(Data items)
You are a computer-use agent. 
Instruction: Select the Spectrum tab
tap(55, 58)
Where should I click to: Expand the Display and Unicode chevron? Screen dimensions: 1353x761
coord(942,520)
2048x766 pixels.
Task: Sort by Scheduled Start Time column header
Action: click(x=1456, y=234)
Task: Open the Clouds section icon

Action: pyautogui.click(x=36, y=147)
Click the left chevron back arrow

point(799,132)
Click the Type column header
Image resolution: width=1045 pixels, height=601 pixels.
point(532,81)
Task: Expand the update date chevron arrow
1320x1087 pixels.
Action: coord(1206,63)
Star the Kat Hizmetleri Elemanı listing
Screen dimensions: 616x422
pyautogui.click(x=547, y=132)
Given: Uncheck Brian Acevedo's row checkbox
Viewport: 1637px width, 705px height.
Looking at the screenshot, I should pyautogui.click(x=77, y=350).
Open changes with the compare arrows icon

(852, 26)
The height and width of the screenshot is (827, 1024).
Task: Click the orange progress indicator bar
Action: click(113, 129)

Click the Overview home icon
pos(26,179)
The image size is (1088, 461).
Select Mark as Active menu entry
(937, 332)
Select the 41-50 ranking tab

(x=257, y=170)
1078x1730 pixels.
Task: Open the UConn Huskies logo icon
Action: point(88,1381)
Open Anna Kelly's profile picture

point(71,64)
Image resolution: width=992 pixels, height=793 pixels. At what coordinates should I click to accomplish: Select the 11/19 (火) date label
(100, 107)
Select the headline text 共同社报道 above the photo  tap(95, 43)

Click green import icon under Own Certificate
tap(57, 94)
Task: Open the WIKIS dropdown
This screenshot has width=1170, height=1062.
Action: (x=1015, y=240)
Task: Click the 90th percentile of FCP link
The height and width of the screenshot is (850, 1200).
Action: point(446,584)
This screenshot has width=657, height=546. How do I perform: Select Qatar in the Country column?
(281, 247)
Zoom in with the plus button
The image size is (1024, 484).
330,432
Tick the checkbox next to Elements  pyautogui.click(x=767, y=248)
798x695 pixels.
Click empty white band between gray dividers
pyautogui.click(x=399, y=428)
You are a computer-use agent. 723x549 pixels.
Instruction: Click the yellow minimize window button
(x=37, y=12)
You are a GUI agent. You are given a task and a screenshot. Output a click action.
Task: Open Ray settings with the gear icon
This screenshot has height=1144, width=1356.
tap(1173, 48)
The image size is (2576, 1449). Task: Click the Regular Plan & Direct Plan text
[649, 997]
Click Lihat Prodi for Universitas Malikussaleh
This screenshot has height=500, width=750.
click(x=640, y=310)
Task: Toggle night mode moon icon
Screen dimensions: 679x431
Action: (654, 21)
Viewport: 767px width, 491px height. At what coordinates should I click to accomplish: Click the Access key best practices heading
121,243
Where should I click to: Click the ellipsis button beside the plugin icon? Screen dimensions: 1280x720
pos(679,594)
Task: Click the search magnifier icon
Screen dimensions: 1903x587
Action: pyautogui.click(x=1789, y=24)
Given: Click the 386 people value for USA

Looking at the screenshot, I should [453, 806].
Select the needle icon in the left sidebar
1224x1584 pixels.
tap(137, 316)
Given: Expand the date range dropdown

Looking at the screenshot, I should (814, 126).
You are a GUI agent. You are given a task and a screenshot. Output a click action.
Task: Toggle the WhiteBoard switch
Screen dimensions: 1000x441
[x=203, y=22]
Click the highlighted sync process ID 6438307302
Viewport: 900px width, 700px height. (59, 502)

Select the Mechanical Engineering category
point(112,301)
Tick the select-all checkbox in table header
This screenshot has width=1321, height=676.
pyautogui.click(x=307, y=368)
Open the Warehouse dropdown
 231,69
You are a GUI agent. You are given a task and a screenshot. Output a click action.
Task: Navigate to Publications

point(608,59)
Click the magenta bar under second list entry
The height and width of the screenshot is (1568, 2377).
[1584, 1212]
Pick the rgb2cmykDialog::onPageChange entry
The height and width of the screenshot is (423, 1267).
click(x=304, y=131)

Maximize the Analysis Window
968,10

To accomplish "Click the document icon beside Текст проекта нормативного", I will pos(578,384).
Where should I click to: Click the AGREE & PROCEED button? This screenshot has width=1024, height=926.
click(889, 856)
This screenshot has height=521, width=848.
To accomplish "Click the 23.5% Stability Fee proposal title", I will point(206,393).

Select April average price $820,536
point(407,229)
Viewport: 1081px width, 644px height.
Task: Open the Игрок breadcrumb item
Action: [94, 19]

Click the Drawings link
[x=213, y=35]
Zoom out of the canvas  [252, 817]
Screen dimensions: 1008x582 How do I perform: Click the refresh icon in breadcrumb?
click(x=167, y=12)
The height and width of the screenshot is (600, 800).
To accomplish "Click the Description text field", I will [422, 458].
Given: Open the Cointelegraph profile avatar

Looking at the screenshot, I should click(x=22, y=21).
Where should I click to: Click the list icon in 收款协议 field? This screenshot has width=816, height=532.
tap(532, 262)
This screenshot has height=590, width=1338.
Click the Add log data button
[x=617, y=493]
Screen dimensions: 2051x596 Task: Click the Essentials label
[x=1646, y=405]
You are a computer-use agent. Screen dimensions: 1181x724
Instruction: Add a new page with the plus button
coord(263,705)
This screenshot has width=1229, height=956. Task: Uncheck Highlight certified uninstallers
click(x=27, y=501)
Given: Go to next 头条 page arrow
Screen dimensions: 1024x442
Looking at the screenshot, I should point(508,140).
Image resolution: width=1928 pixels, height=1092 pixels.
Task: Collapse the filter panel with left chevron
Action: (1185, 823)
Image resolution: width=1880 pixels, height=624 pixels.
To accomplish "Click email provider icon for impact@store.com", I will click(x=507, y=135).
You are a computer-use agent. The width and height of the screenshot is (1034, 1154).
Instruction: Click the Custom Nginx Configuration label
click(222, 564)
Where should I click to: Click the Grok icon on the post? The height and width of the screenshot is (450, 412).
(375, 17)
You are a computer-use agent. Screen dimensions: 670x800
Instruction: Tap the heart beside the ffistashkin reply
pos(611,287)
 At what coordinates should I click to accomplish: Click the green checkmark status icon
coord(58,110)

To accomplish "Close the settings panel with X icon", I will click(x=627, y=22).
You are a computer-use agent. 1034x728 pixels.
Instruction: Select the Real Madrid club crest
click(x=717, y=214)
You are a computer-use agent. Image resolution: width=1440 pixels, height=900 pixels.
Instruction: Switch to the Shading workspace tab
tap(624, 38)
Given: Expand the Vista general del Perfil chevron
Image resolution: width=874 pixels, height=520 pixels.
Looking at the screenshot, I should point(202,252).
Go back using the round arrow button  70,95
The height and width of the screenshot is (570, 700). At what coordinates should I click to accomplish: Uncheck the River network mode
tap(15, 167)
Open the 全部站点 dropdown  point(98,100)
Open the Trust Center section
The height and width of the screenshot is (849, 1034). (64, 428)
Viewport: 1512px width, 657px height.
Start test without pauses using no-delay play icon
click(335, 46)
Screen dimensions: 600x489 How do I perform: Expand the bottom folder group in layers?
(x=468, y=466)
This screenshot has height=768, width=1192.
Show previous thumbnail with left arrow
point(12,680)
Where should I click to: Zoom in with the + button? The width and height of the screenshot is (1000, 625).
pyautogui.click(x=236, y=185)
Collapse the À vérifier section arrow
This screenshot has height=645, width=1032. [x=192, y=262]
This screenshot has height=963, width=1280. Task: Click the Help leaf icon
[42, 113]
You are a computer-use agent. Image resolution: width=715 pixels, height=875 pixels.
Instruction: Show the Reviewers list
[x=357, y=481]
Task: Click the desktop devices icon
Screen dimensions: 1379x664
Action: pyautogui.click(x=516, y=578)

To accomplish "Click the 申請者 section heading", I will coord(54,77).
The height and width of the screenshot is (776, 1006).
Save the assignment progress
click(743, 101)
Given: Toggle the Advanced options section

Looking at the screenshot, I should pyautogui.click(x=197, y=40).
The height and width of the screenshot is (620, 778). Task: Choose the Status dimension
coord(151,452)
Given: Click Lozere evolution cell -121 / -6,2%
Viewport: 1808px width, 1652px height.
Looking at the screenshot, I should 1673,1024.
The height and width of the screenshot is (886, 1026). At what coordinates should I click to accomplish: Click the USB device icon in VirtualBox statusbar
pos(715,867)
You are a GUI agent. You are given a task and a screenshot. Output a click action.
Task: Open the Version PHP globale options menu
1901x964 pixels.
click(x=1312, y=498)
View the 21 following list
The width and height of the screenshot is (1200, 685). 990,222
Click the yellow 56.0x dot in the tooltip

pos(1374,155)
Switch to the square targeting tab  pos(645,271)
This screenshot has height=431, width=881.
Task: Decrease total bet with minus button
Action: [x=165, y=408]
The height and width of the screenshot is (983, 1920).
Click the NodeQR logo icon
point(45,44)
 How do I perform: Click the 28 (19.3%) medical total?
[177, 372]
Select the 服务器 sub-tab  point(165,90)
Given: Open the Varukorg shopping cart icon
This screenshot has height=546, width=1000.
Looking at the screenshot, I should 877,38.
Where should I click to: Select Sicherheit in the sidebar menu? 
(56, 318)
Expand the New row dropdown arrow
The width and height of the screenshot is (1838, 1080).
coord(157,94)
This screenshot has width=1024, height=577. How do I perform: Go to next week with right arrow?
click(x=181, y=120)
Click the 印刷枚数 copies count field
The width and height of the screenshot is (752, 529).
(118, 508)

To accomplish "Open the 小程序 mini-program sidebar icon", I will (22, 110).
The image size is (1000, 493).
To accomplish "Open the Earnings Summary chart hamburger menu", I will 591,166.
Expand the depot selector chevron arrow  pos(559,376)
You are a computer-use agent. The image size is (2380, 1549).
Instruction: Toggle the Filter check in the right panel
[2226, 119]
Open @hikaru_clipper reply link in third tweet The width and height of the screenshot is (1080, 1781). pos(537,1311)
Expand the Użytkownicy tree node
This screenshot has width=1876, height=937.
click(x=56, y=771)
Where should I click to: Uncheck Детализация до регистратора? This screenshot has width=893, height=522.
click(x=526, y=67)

# [The task]
Using the data above, repeat exactly the lines that begin at the line with "Task: Click the search magnifier icon" and end at the line with "Select the needle icon in the left sidebar", both ends included.

# [Written response]
Task: Click the search magnifier icon
Screen dimensions: 1903x587
Action: pyautogui.click(x=1789, y=24)
Given: Click the 386 people value for USA

Looking at the screenshot, I should [453, 806].
Select the needle icon in the left sidebar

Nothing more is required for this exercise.